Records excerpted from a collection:
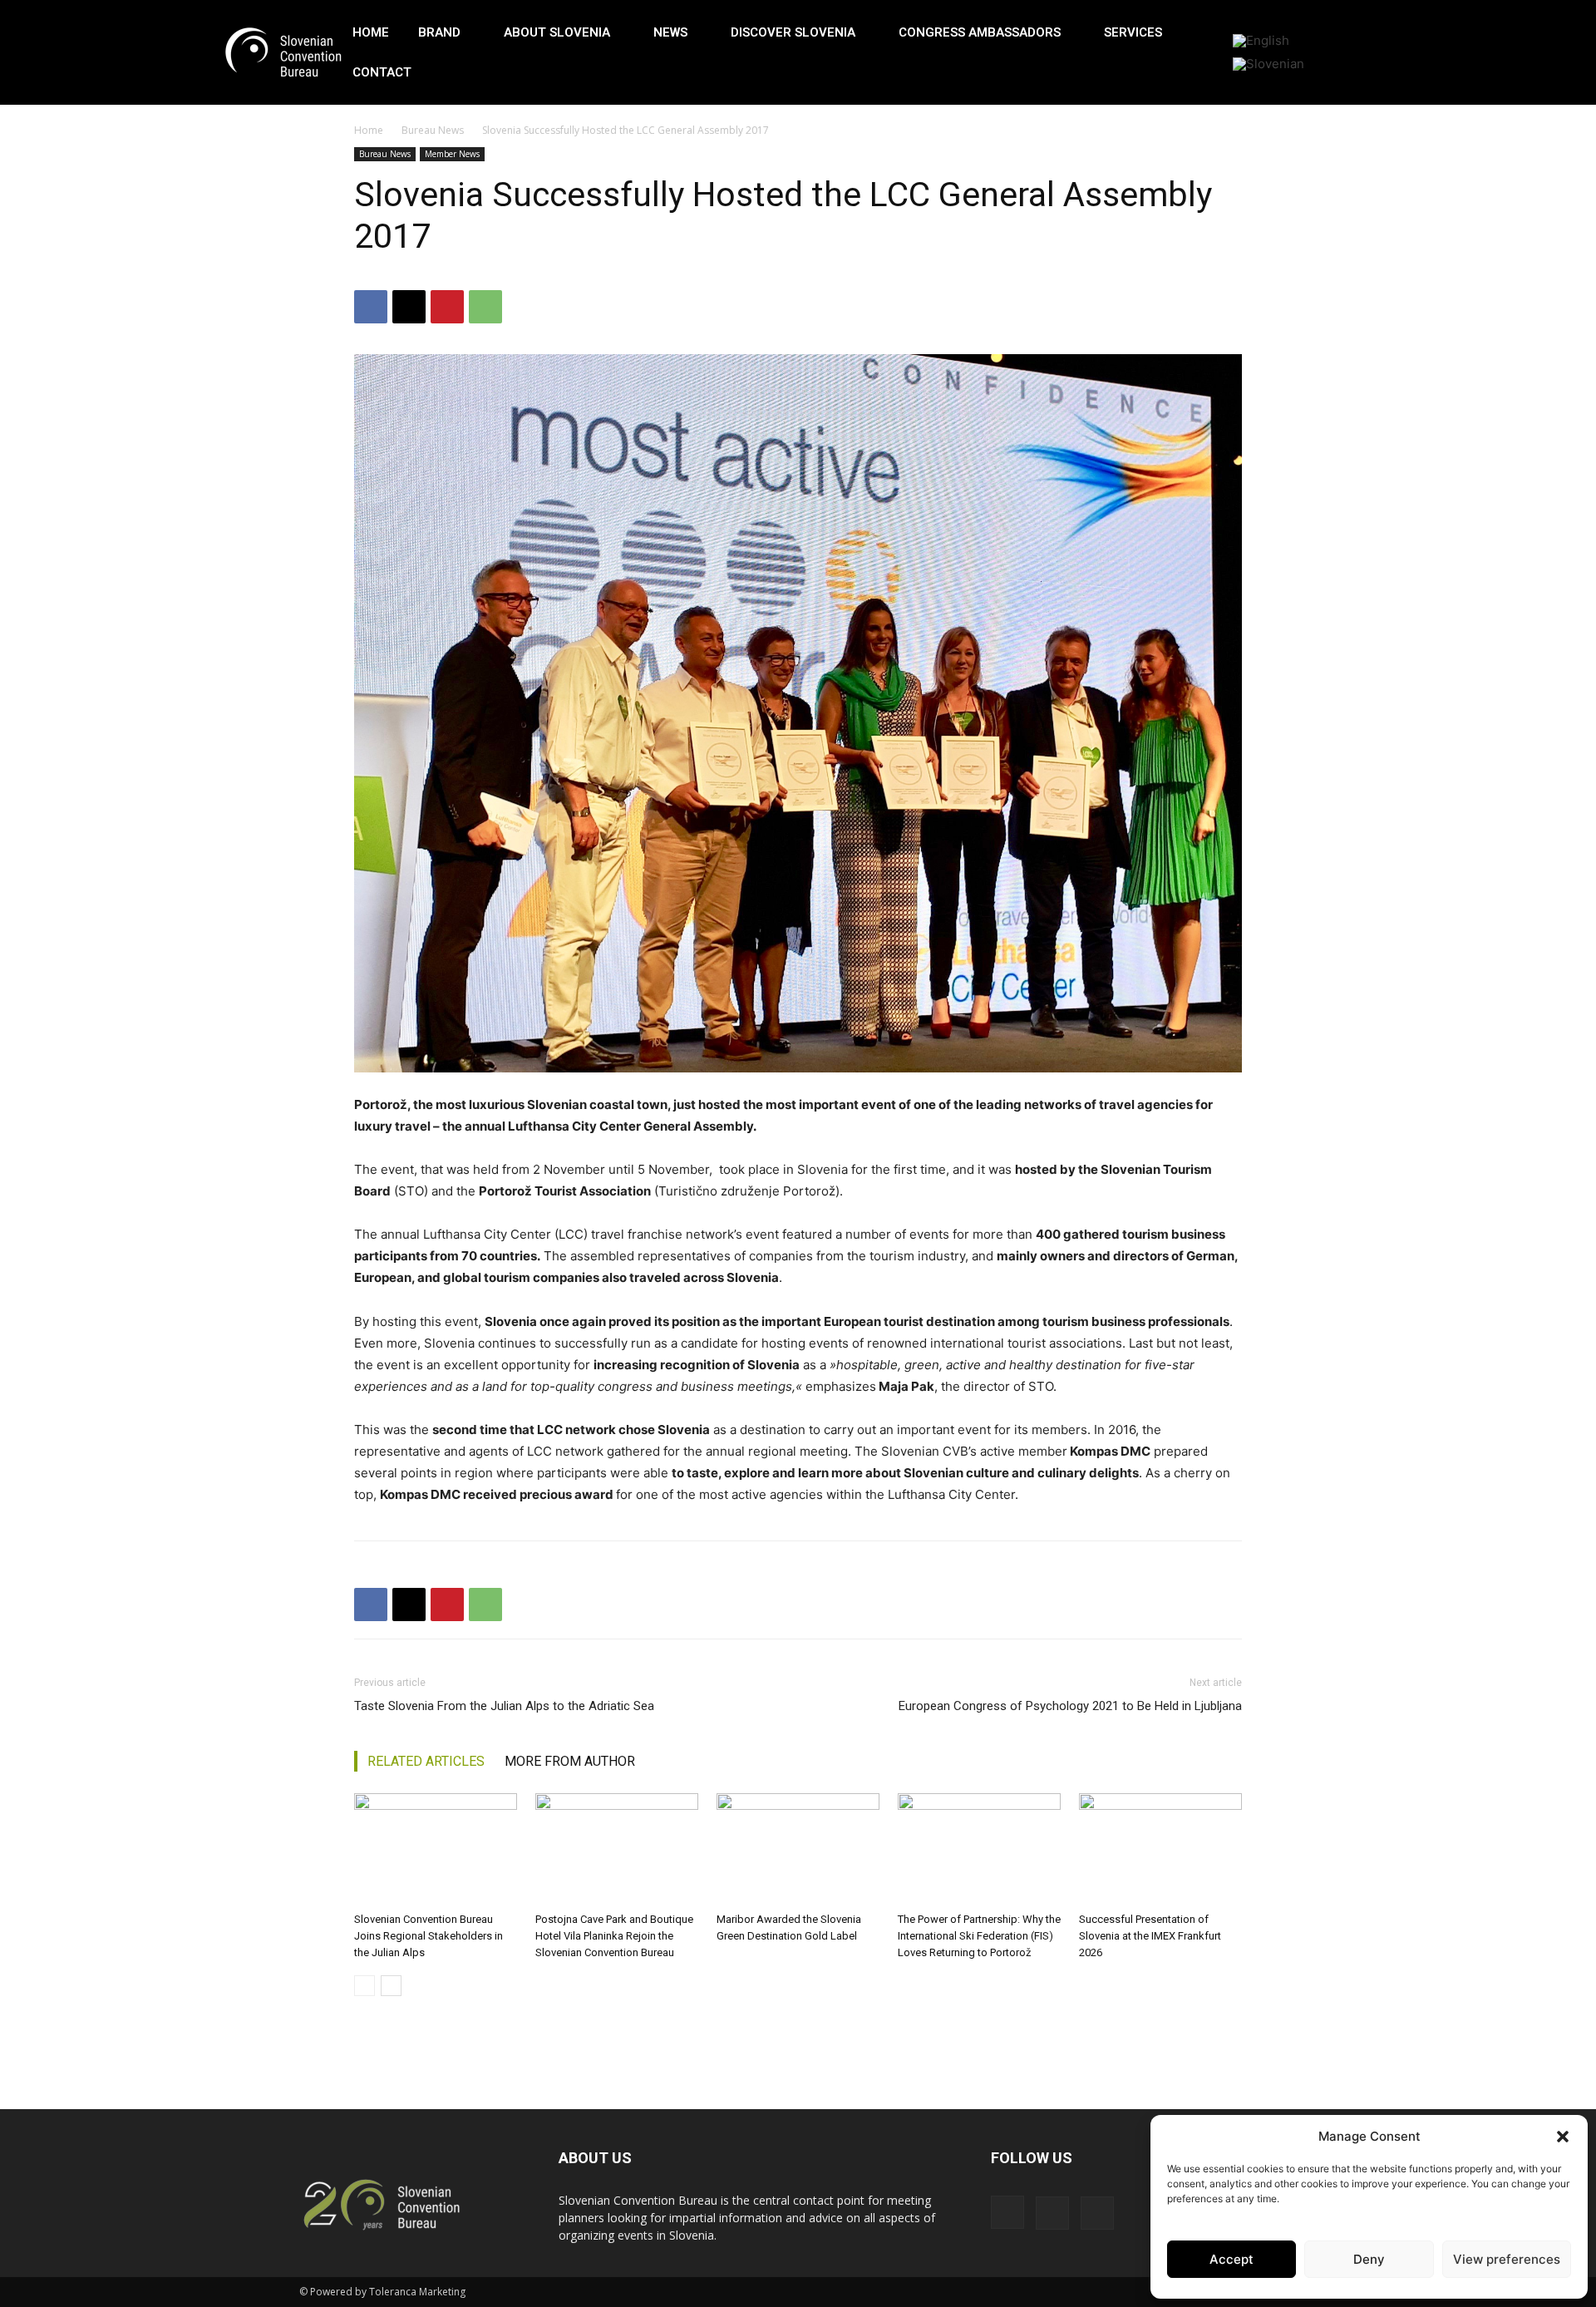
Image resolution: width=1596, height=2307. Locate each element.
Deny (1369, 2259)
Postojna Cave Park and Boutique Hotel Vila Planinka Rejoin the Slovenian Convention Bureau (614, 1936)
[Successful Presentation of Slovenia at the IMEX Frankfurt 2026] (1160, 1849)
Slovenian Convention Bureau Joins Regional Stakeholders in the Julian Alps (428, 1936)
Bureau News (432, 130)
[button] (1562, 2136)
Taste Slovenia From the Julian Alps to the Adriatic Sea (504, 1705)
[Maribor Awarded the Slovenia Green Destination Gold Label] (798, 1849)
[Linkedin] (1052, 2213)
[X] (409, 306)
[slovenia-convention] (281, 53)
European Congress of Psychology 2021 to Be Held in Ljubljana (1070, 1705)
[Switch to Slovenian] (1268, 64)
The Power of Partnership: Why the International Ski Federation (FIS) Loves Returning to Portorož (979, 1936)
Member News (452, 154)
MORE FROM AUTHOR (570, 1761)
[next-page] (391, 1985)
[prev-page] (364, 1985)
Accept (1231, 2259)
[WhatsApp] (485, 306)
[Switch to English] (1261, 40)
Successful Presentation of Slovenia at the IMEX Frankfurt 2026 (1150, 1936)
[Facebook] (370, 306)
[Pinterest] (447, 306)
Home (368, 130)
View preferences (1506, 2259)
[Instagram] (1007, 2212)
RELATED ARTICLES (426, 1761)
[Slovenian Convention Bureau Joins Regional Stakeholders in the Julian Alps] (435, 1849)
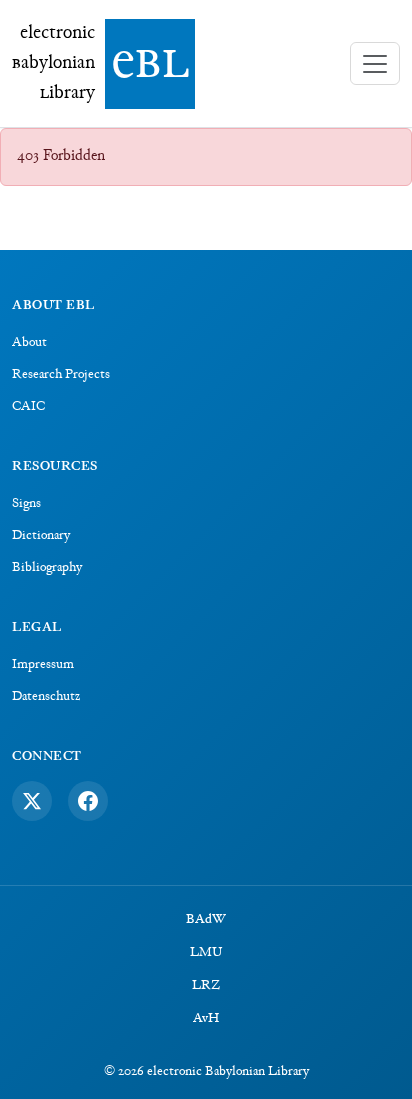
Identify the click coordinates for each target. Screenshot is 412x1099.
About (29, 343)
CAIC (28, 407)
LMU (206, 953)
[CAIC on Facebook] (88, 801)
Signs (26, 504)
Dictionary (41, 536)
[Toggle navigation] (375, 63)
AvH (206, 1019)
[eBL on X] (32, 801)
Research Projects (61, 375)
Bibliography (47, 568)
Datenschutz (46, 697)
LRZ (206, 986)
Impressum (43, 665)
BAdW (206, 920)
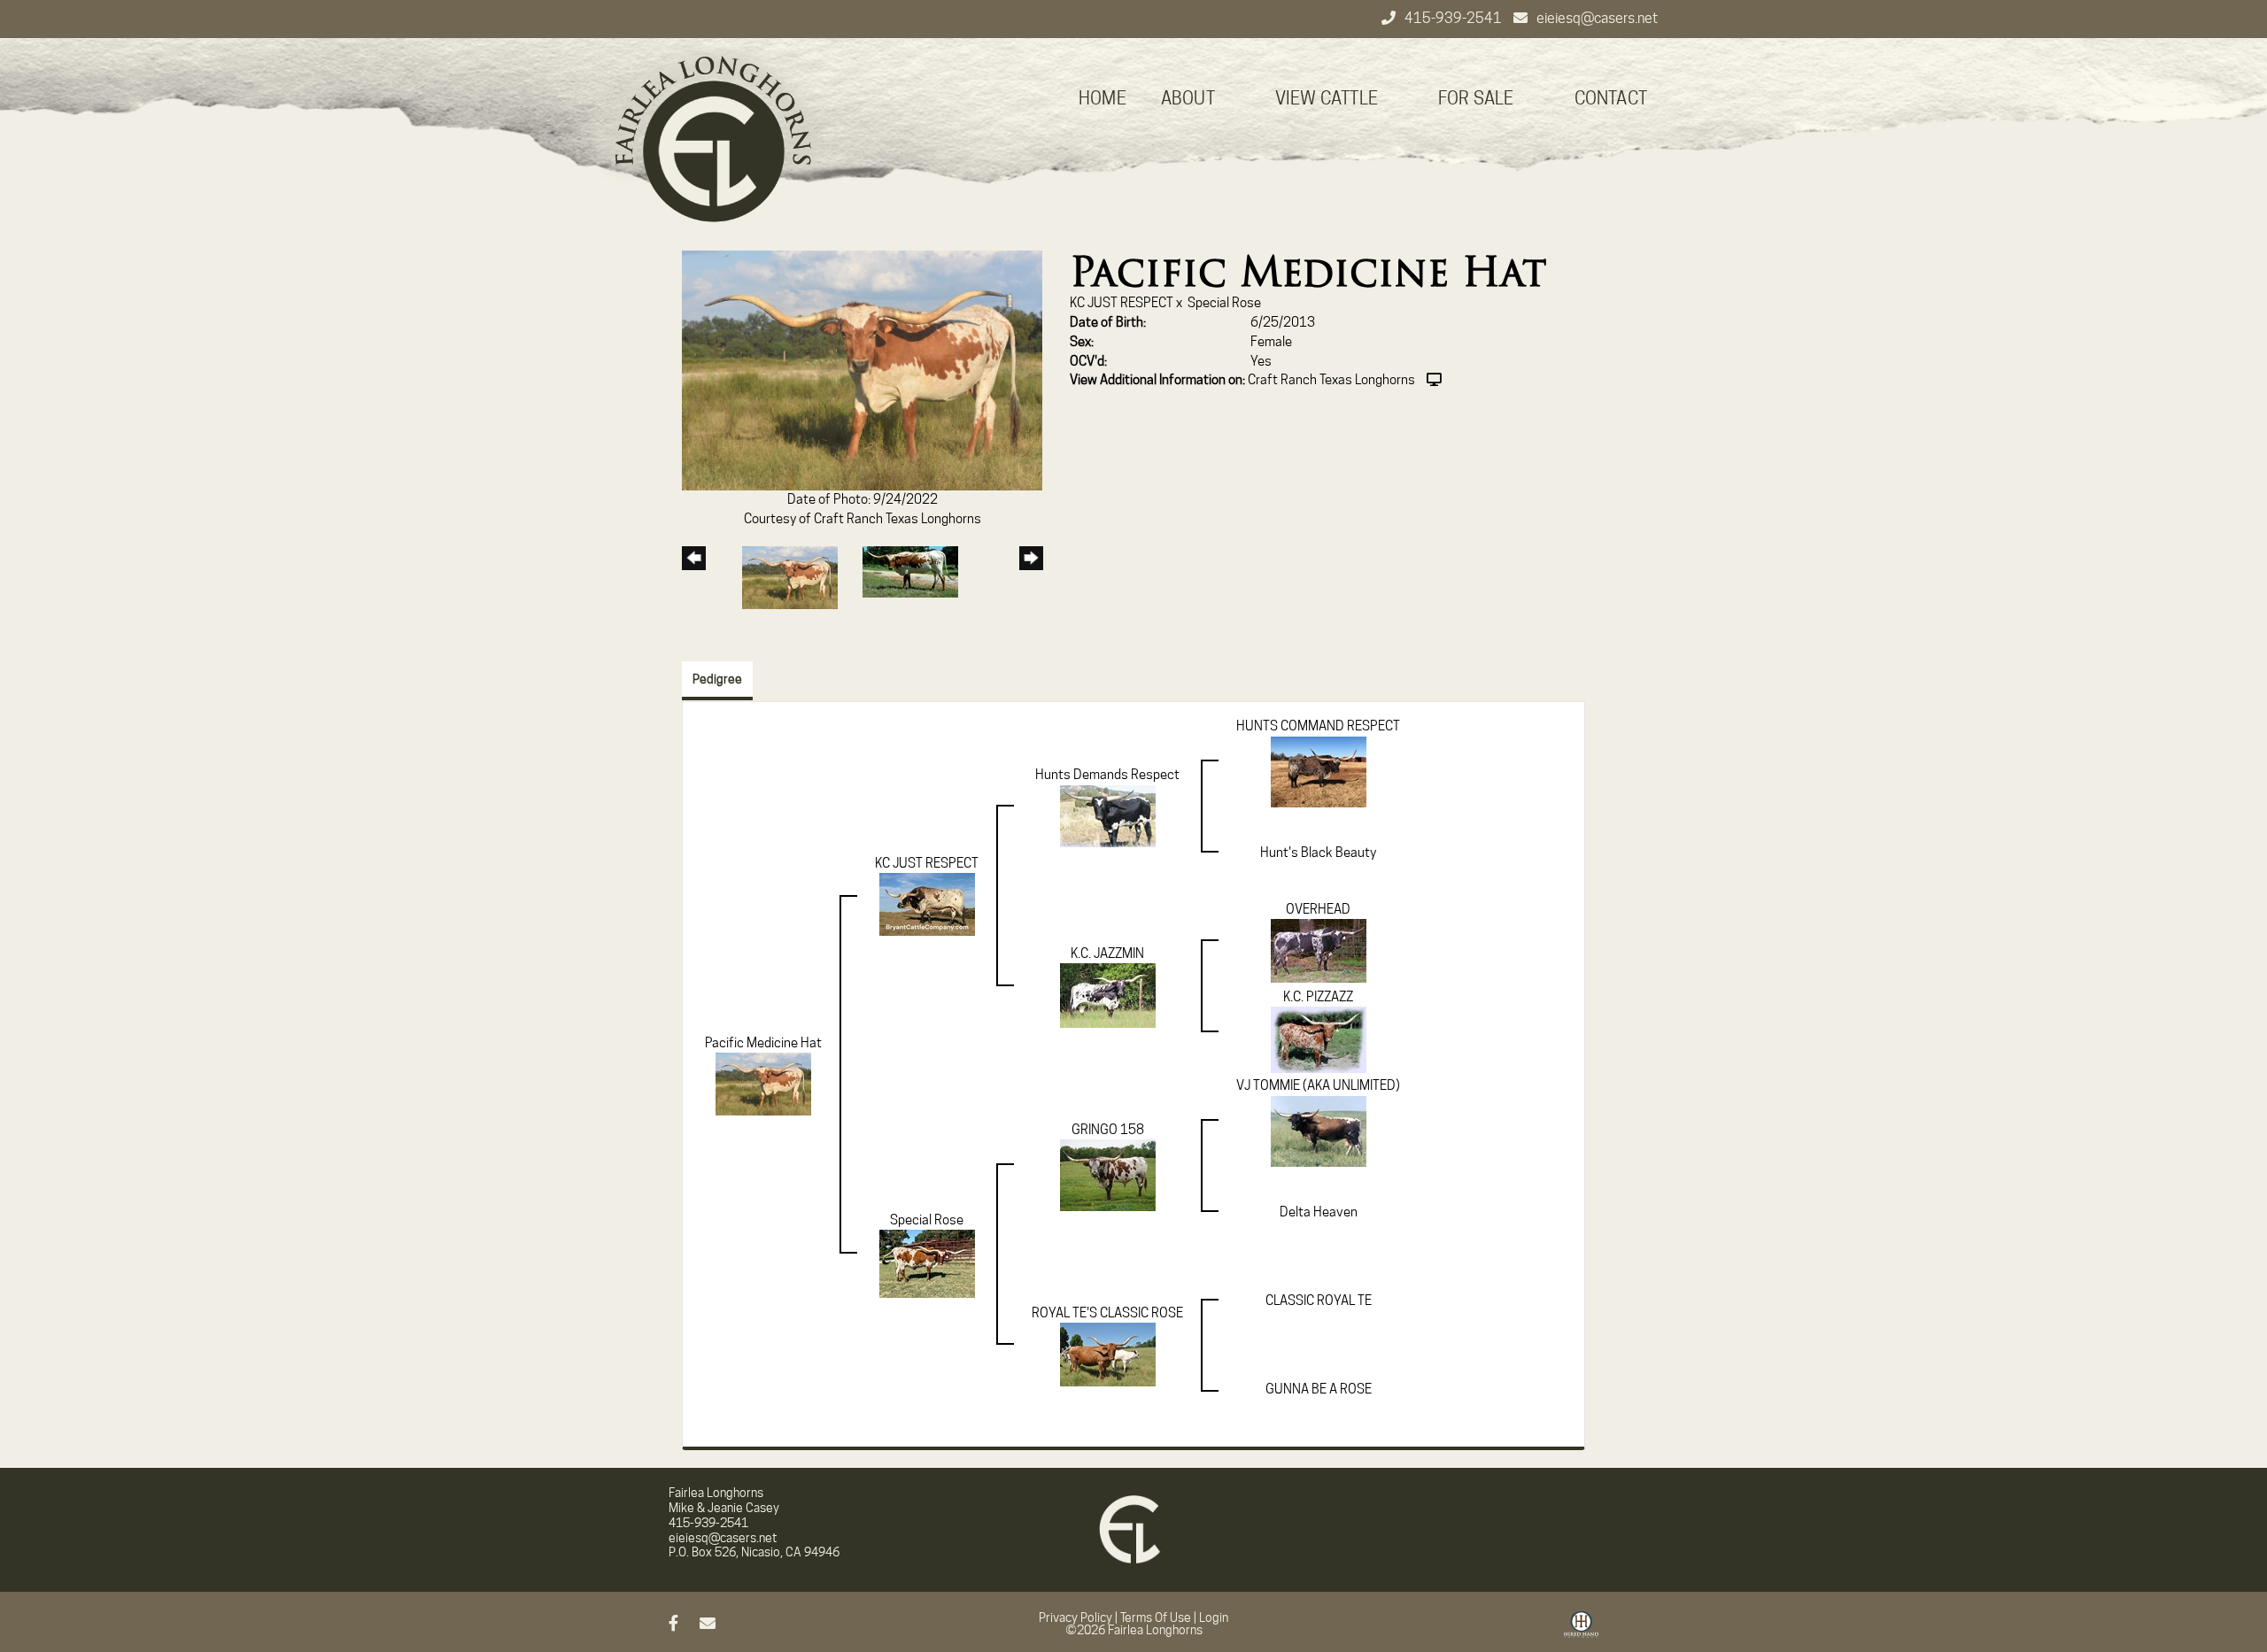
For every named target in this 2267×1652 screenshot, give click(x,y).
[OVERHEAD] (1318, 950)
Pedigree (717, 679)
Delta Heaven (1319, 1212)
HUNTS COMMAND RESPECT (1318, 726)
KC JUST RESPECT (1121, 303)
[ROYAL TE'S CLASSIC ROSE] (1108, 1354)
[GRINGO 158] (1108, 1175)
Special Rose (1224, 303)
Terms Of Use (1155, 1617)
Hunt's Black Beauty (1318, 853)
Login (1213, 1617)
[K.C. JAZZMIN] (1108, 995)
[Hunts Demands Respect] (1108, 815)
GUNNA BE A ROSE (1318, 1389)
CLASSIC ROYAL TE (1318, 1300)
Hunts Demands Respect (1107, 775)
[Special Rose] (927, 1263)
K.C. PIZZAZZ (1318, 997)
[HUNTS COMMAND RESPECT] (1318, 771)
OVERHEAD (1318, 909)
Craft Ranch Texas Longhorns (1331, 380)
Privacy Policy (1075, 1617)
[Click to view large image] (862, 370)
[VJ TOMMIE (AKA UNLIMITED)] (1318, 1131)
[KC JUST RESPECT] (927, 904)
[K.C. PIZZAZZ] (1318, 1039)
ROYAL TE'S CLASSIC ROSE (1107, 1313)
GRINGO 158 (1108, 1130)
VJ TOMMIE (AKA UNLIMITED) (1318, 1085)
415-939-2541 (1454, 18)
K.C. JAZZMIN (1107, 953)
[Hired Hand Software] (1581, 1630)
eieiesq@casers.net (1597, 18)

** THE PROBLEM **
Copy the lines exactly as they appear from the opening of the entries above through the line with "[Successful Presentation of", excluding all pictures.

** RESPONSE **
Image resolution: width=1596, height=2307. Locate each element.
Deny (1369, 2259)
Postojna Cave Park and Boutique Hotel Vila Planinka Rejoin the Slovenian Convention Bureau (614, 1936)
[Successful Presentation of Slovenia at the IMEX Frankfurt 2026] (1160, 1849)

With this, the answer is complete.